L'un d'eux a toutefois déclaré "suspecter" que l'arrêt pour l'instant temporaire du trafic soit lié "aux tensions politiques" entre les autorités fédérales et l'administration au Tigré.

"Escalade militaire" 

Selon un journaliste à Mekele, joint au téléphone par l'AFP et qui a lui aussi requis l'anonymat, une "anxiété croissante" se ressent dans cette ville, capitale du Tigré.

Depuis plusieurs mois, la situation est tendue dans le nord de l'Ethiopie. Des forces amhara et érythréennes sont toujours présentes dans la région, en violation de l'accord de paix de Pretoria - auquel elles n'ont pas participé - qui prévoyait leur retrait.

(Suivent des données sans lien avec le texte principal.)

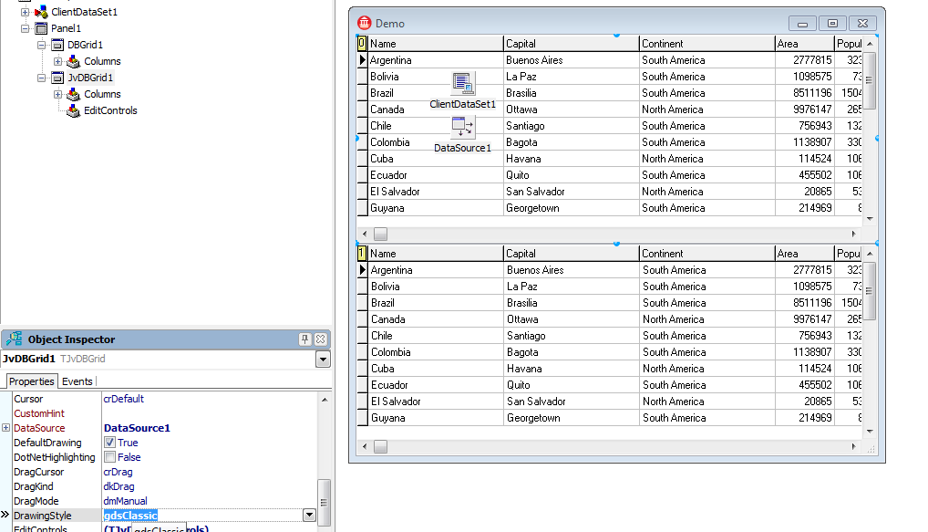Select the ClientDataSet1 component icon on form
The width and height of the screenshot is (928, 532).
tap(462, 84)
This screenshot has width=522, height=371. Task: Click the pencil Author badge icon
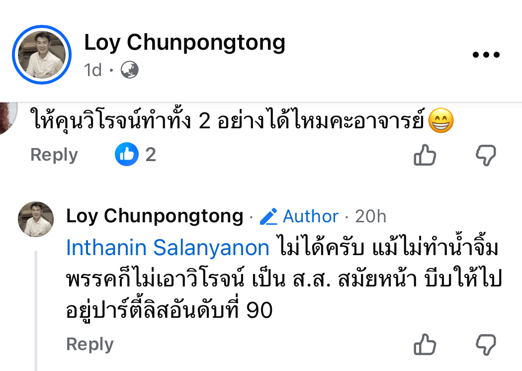pyautogui.click(x=269, y=217)
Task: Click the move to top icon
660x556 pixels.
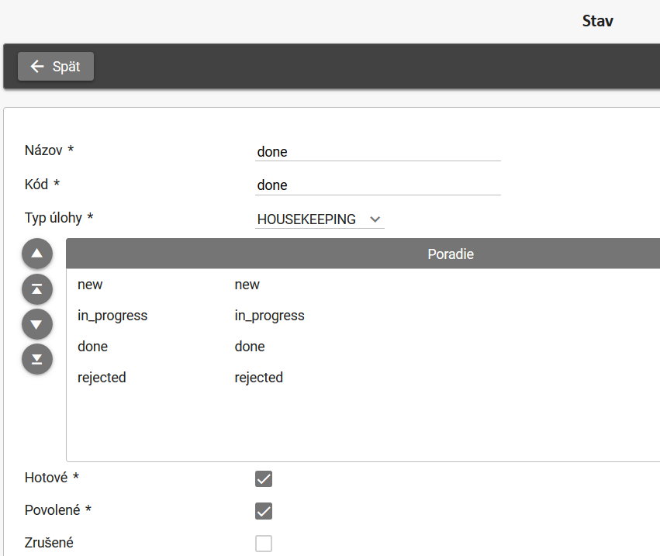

Début 2025, le chef de l'administration intérimaire au Tigré, institution mise en place par Addis Abeba, avait été contraint de fuir Mekele, la capitale régionale, en raison de divisions croissantes au sein du TPLF.

Ce parti qui a dominé l'Ethiopie pendant presque trois décennies avant de se retrouver marginalisé après l'arrivée au pouvoir en 2018 du Premier ministre Abiy Ahmed et d'être aujourd'hui radié, est accusé par les autorités fédérales de s'être rapproché de l'Erythrée voisine.

Les relations entre les deux voisins de la Corne de l'Afrique, qui s'étaient réchauffées durant la guerre du Tigré, lorsque les troupes érythréennes avaient appuyé les forces fédérales éthiopiennes, sont de nouveau acrimonieuses, nourries de discours belliqueux, faisant planer le risque d'un nouveau conflit.

Pour Kjetil Tronvoll, professeur à Oslo New University College et spécialiste de la zone, cette confrontation entre forces fédérales et tigréennes "n'est pas surprenante". "Le risque d'une escalade militaire est grave, et il est possible que des forces non éthiopiennes viennent appuyer les forces tigréennes", a-t-il confié à l'AFP.